> What to produce:
Please return the items below exactly as they appear, beginning at the line that contains "Click the browser back arrow" and stopping after the line that contains "Action: point(54,84)".

> Record excerpts:
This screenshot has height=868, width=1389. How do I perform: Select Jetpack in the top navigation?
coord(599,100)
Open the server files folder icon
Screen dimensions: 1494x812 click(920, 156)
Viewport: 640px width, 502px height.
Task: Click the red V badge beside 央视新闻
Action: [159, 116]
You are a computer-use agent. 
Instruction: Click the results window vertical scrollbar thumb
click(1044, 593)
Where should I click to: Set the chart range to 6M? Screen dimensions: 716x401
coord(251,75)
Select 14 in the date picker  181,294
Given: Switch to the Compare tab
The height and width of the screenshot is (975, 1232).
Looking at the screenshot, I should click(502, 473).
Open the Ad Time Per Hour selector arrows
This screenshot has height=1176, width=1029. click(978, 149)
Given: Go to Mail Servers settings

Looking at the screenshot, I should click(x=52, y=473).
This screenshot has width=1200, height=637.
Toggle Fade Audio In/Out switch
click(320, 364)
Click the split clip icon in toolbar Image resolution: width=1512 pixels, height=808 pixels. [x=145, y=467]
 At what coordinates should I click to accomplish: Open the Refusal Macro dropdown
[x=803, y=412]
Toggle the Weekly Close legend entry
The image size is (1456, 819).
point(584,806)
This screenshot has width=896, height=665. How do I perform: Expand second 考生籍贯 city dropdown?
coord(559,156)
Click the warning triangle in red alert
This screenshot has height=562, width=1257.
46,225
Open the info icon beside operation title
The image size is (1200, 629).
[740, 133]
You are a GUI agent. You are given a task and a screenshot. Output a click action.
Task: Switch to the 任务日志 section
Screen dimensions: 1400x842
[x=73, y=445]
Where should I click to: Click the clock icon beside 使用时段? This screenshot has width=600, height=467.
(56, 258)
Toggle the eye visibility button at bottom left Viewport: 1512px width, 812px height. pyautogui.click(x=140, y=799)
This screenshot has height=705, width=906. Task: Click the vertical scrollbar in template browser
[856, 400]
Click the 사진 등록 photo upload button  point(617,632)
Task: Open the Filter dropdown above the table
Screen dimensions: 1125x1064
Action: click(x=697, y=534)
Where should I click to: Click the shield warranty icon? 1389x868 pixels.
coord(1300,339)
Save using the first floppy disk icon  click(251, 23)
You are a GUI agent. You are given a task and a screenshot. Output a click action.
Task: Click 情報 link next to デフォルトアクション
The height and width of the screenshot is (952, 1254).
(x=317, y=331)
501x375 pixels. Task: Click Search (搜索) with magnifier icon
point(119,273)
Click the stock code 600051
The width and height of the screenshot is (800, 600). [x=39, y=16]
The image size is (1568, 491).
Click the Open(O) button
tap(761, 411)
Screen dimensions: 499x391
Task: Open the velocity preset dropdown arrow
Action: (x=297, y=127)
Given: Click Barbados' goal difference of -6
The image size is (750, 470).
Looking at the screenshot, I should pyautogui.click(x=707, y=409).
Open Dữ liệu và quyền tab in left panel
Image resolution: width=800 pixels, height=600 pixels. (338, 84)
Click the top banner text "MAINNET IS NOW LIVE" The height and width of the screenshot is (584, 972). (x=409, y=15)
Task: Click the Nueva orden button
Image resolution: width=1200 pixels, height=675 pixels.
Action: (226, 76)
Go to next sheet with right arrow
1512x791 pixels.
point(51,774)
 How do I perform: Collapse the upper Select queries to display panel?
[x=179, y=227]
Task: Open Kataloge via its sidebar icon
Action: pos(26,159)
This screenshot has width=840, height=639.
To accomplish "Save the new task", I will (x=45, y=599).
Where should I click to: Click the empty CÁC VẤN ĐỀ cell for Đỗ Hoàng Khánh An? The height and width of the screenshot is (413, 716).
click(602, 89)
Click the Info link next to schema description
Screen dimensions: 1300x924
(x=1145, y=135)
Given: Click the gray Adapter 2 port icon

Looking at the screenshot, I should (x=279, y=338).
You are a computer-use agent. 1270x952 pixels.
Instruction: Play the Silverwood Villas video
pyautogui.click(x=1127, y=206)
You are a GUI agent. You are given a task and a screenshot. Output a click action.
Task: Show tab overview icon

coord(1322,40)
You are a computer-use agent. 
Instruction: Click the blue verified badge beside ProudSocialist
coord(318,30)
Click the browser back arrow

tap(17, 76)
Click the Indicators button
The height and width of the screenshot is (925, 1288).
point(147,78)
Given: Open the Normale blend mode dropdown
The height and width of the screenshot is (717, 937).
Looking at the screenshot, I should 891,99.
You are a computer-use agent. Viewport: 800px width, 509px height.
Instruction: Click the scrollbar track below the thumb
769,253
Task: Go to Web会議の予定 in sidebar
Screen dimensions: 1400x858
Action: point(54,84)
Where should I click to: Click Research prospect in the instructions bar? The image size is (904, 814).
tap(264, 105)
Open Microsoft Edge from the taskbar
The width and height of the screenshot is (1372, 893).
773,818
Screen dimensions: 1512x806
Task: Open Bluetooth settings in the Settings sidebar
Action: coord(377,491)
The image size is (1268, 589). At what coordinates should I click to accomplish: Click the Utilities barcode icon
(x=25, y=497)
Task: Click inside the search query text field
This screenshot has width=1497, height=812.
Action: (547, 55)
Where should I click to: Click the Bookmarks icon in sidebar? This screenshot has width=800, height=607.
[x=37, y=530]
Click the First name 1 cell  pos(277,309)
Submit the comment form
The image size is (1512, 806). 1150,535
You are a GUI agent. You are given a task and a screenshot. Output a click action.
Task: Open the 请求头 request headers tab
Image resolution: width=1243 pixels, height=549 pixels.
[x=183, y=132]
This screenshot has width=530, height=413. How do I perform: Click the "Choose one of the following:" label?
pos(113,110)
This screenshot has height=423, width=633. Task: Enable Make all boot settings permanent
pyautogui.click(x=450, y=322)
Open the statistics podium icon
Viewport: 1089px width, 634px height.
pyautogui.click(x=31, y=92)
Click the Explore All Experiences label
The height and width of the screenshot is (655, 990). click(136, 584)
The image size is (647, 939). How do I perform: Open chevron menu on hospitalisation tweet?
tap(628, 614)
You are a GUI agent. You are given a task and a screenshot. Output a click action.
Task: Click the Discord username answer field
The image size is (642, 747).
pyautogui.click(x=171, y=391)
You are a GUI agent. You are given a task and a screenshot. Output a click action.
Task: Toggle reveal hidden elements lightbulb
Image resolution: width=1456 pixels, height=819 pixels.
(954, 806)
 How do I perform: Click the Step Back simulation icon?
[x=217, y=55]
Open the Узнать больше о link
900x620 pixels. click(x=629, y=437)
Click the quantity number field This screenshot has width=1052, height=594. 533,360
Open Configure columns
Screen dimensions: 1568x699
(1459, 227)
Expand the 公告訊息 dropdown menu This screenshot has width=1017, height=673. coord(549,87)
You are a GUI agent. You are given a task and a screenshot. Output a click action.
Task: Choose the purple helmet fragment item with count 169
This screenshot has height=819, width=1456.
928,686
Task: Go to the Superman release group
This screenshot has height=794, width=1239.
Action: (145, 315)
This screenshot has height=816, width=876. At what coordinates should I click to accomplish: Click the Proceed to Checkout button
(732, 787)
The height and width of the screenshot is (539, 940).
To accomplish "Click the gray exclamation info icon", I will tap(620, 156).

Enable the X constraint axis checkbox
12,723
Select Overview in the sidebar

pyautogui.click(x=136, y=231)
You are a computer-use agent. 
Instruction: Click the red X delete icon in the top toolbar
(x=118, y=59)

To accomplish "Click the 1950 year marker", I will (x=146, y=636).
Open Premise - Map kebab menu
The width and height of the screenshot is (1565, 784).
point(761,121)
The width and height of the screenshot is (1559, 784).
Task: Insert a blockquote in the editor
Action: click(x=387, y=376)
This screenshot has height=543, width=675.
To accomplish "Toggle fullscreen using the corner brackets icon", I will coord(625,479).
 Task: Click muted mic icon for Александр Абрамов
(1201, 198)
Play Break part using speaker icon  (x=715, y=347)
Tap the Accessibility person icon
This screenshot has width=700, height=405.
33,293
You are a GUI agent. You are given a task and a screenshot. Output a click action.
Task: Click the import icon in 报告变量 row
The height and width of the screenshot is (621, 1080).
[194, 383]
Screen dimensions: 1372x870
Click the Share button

> Task response:
Click the browser back arrow

tap(17, 76)
Click the Indicators button
The height and width of the screenshot is (925, 1288).
point(147,78)
Given: Open the Normale blend mode dropdown
The height and width of the screenshot is (717, 937).
Looking at the screenshot, I should 891,99.
You are a computer-use agent. Viewport: 800px width, 509px height.
Instruction: Click the scrollbar track below the thumb
769,253
Task: Go to Web会議の予定 in sidebar
Screen dimensions: 1400x858
Action: point(54,84)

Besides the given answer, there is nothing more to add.